DSA gives parallel query workers a shared heap allocator built on top of dynamically attached DSM segments, using fat pointers that encode both a segment index and an offset so that allocations can be shared across processes with different virtual address mappings.
Process-local memory contexts cannot be shared between parallel workers because each
backend has its own address space. The Dynamic Shared Area (DSA) system solves this
by providing dsa_allocate() and dsa_free() — a malloc-like interface that operates
on shared memory backed by one or more DSM (Dynamic Shared Memory) segments.
DSA returns dsa_pointer values rather than raw pointers. A dsa_pointer encodes a
segment index and an offset, making it valid across all backends attached to the same
area. To dereference a dsa_pointer, a backend calls dsa_get_address(), which maps
the segment into its local address space if needed and returns a local pointer.
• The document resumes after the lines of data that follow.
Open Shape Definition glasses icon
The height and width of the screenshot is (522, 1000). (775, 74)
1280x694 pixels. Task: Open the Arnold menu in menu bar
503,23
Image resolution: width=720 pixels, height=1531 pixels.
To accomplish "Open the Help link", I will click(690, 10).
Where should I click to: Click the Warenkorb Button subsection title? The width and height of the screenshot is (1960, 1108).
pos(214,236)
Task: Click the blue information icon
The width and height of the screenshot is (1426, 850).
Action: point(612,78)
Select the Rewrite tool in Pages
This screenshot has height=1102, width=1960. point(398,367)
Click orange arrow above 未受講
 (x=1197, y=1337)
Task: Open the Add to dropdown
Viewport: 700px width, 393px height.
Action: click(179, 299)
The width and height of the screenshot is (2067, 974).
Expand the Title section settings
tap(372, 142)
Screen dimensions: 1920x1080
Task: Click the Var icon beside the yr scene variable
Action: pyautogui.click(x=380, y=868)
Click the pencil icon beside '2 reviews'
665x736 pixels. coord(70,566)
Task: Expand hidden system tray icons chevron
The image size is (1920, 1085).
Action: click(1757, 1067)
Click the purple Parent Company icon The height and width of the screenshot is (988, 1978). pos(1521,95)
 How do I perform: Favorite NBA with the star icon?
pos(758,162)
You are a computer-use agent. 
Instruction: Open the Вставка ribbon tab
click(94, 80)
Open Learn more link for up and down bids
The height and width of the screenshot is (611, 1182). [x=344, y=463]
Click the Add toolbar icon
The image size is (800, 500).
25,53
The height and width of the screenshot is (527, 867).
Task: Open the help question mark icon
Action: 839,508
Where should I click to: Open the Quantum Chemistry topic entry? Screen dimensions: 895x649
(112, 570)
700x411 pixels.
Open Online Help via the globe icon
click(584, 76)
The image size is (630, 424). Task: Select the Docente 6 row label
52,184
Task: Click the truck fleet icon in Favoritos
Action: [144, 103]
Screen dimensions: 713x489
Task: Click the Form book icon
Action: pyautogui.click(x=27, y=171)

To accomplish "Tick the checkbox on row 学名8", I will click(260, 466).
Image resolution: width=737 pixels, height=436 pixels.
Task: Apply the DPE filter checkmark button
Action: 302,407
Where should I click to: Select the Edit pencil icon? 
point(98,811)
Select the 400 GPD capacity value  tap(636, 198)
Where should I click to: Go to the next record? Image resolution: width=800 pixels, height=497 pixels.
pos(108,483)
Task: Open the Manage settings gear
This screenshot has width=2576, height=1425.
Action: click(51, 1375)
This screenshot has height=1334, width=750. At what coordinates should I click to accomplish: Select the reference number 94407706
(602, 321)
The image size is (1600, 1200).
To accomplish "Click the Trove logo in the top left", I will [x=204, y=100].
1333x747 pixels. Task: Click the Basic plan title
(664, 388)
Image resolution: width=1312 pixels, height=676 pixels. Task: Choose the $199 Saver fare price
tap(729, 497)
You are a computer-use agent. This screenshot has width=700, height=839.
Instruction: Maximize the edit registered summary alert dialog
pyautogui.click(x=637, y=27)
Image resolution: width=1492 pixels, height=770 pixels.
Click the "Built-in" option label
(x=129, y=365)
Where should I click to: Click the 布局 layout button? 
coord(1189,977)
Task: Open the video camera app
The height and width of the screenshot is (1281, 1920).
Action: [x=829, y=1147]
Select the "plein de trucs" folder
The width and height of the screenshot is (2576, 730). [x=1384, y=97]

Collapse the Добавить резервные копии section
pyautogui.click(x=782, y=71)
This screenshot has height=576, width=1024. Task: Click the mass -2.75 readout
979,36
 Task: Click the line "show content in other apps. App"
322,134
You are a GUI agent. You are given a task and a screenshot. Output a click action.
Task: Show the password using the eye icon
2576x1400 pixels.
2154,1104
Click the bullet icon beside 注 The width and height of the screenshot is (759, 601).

Internally, DSA uses a two-tier allocation scheme: large requests (above 8 KB) get consecutive pages from a free page manager; small requests are served from superblocks that are divided into fixed-size objects managed with per-size-class span freelists. This design is similar to classic slab allocators such as tcmalloc.
PostgreSQL’s shared buffer pool is a fixed-size, pre-allocated array of 8 KB pages designed for caching relation data. It cannot dynamically grow, and its granularity is wrong for arbitrary-sized allocations. Parallel hash joins need to share hash tables, tuple stores, and sort runs — structures that vary in size and don’t map neatly onto fixed-size buffer pages.
DSM segments provide dynamically allocated shared memory, but they are coarse-grained: each segment is a single contiguous region. DSA adds fine-grained allocation within and across multiple DSM segments, automatically creating new segments as needed and reclaiming empty ones.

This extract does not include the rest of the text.